Class AdaptivePoolingAllocator

  • All Implemented Interfaces:
    AdaptiveByteBufAllocator.AdaptiveAllocatorApi

    @UnstableApi
    final class AdaptivePoolingAllocator
    extends java.lang.Object
    implements AdaptiveByteBufAllocator.AdaptiveAllocatorApi
    An auto-tuning pooling allocator, that follows an anti-generational hypothesis.

    The allocator is organized into a list of Magazines, and each magazine has a chunk-buffer that they allocate buffers from.

    The magazines hold the mutexes that ensure the thread-safety of the allocator, and each thread picks a magazine based on the id of the thread. This spreads the contention of multi-threaded access across the magazines. If contention is detected above a certain threshold, the number of magazines are increased in response to the contention.

    The magazines maintain histograms of the sizes of the allocations they do. The histograms are used to compute the preferred chunk size. The preferred chunk size is one that is big enough to service 10 allocations of the 99-percentile size. This way, the chunk size is adapted to the allocation patterns.

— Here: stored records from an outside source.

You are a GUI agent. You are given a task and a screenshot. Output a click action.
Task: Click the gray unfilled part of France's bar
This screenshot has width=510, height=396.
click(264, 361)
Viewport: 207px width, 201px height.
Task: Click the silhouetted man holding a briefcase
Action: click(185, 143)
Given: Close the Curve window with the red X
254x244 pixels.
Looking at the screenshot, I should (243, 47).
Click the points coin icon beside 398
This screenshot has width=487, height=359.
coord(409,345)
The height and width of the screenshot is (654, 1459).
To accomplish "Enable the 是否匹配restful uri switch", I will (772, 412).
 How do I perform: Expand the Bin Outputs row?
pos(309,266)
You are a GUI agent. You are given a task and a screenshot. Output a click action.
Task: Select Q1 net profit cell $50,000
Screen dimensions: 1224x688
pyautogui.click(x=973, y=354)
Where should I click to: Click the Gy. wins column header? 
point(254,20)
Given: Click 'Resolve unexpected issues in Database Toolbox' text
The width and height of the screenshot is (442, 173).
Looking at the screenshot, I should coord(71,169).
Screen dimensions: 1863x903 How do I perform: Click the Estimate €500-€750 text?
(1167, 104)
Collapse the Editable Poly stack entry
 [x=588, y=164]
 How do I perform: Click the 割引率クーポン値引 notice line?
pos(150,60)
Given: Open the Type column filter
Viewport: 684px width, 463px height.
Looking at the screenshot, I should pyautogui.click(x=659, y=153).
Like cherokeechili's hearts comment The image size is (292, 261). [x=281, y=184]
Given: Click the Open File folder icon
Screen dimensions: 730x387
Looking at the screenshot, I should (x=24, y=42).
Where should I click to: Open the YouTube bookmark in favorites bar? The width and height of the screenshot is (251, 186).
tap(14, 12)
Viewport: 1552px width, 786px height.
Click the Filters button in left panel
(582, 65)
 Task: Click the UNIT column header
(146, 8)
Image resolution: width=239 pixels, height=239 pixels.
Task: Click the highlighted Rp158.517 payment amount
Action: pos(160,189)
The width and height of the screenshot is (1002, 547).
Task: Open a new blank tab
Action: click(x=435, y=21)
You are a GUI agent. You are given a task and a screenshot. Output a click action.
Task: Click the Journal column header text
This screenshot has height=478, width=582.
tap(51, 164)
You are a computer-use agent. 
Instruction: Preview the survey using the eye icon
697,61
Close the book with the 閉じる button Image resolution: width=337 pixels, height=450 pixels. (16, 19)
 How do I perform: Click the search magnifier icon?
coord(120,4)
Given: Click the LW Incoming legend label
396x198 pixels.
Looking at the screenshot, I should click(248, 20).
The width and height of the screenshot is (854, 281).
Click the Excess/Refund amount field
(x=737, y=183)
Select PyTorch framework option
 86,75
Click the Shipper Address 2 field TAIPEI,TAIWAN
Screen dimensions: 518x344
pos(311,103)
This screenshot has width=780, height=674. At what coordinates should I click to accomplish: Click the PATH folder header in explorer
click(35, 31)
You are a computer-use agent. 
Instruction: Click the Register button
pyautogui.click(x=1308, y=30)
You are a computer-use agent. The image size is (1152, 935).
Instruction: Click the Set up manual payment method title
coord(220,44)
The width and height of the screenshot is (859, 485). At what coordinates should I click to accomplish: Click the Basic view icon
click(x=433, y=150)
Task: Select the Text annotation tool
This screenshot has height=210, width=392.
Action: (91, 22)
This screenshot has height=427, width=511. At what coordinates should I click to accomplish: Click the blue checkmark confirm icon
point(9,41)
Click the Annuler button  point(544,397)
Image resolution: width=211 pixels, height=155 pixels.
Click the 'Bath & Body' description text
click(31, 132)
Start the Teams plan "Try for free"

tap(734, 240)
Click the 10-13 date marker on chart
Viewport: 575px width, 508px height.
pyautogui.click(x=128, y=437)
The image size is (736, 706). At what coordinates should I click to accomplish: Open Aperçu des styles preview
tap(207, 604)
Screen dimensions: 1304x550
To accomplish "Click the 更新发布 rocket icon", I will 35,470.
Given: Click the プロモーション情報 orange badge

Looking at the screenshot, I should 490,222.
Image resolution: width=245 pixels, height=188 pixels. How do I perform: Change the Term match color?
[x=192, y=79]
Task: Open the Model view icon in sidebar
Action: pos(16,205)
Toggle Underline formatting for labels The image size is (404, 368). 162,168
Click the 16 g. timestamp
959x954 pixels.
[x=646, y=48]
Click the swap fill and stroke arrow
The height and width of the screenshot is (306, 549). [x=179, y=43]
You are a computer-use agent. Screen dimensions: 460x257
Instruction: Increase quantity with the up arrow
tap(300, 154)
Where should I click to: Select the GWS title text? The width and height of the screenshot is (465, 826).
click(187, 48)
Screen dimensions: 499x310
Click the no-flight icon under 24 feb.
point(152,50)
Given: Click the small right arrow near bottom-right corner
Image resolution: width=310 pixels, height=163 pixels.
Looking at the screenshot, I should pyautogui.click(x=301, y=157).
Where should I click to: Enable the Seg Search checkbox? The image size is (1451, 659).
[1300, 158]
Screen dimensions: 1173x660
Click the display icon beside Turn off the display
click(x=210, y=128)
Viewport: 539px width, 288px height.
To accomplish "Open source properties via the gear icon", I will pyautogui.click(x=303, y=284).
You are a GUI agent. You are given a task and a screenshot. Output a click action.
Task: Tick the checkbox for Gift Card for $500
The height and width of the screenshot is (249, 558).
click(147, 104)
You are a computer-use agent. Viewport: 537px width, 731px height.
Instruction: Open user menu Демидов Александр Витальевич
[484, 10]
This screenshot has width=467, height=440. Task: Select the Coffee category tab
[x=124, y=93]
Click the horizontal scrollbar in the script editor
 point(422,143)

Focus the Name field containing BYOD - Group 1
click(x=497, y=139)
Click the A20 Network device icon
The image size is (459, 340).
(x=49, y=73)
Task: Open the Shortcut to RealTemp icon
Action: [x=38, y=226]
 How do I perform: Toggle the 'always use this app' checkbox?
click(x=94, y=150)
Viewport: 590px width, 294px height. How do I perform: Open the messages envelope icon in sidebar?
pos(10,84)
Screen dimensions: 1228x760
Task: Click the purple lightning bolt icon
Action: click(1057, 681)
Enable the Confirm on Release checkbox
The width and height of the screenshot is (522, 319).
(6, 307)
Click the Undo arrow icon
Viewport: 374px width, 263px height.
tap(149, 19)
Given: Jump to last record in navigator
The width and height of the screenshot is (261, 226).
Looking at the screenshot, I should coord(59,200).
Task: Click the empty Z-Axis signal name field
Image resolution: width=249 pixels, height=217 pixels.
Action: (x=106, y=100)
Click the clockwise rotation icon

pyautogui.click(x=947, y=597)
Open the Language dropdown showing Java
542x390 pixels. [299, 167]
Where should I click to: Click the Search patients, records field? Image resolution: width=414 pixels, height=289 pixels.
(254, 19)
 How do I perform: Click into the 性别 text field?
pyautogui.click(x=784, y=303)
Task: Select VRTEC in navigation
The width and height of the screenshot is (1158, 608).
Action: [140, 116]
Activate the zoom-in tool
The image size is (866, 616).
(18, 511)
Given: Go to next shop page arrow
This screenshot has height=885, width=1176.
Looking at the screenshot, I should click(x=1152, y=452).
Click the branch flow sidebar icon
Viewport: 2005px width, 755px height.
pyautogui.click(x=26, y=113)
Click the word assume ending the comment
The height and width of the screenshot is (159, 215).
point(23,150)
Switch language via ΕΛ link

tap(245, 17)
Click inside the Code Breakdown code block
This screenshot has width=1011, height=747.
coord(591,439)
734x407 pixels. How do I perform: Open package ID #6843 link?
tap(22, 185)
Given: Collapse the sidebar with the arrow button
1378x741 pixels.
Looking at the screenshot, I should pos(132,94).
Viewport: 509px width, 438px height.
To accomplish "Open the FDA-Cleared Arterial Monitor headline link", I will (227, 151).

    Computing the preferred chunk size is a somewhat expensive operation. Therefore, the frequency with which this is done, is also adapted to the allocation pattern. If a newly computed preferred chunk is the same as the previous preferred chunk size, then the frequency is reduced. Otherwise, the frequency is increased.

    This allows the allocator to quickly respond to changes in the application workload, without suffering undue overhead from maintaining its statistics.

    Since magazines are "relatively thread-local", the allocator has a central queue that allow excess chunks from any magazine, to be shared with other magazines. The createSharedChunkQueue() method can be overridden to customize this queue.